[BioC] Pathview with non-KEGG organisms?

Luo Weijun luo_weijun at yahoo.com
Thu Aug 1 19:25:06 CEST 2013


Hi Iain,
I am attaching the KO gene set data you need for your analysis. This data was generated the same way as gene set data in gage and gageData packages. For other users with similar needs, I will also provide this KO gene set data in the development version of pathview or gageData package soon. For your analysis, you may do something like:

#load and check the ko gene set data
load('/path/to/dir/ko.sets.RData')
ls()
lapply(ko.sets[1:3], head)

#GAGE analysis
library(gage)
your.data.log2<-log2(your.data)
gage.res <- gage(your.data.log2, ref= 1, samp=2, gsets = ko.sets[sigmet.idx])

Here I did log2 transformation on your data as is commonly in array and NGS data analysis, although data in original scale will also give you sensible results most likely. I did not use all KO pathways, but the signaling and metabolite pathways (hence excluded the disease pathways which may be less relevant for your analysis). Note that I only have 1 control and 1 experiment sample in above analysis.
Once you get the significant pathway list, you may plug that with your.data.log2 into pathview for visualization.
The KEGG gene sets in gage package are for human. I also provided KEGG and GO for several major research species in gageData package. you may want to take a look there if you need to work on other species.

For viewing multiple experiments on KEGG pathway, I’ve been wondering whether I should provide that function in pathview. But I didn’t because it look quite messy no matter you divide each node into multiple pieces or do bar or line plots besides nodes. I may still provide that function in future release if I see enough interest in the user community. Currently, you may always generate one graph for each experiment condition.
Weijun

--------------------------------------------
On Tue, 7/30/13, Iain wrote:

Subject: Re: Pathview with non-KEGG organisms?

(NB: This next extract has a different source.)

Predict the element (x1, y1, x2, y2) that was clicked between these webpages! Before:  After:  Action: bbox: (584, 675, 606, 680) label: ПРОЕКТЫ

Date: Tuesday, July 30, 2013, 1:56 PM

Hey Weijun,

Thanks for the clarification on graphviz.

I'm trying to run gage right now, but am running into a
couple
hurdles. I have my expression data in the proper format:

             
   LO2L1         
LC1           
   LN1
K00005 1584.06859 1595.09485 1437.64499
K00012  143.25284  239.21267  237.12022
K00013  222.57466  227.87069  104.46555
K00014   40.25286   28.87049   34.82185
K00018  268.74706  182.50277  192.34927
K00020 
113.65515   77.33168   94.51645

However, I'm a little stuck with the gsets.  I
downloaded a KEGG gset
according to the instructions and got something like this:

KEGG_GLYCOLYSIS_GLUCONEOGENESIS
55902 2645 5232 5230 5162 5160 5161 55276 7167 84532 2203
125 3099 126
3098 3101 127 5224 128 5223 124 230 501 92483 5313 160287
2023 5315
5214 669 5106 5105 219 217 218 10327 8789 5213 5211 3948
2597 2027
2026 441531 131 130 3945 220 221 222 223 224 130589 226 1738
1737 229
57818 3939 2538 5236 2821

... but now it seems like I have to map these number ids to
the KO ids
in my expression set? Is it not possible to use a similar
approach as
before (species="ko") to have gage simply recognize the
KOs?
Otherwise, I'm not quite sure how to map KO ids to Entrez
IDS because
the id2eg function doesn't contain a KO id option.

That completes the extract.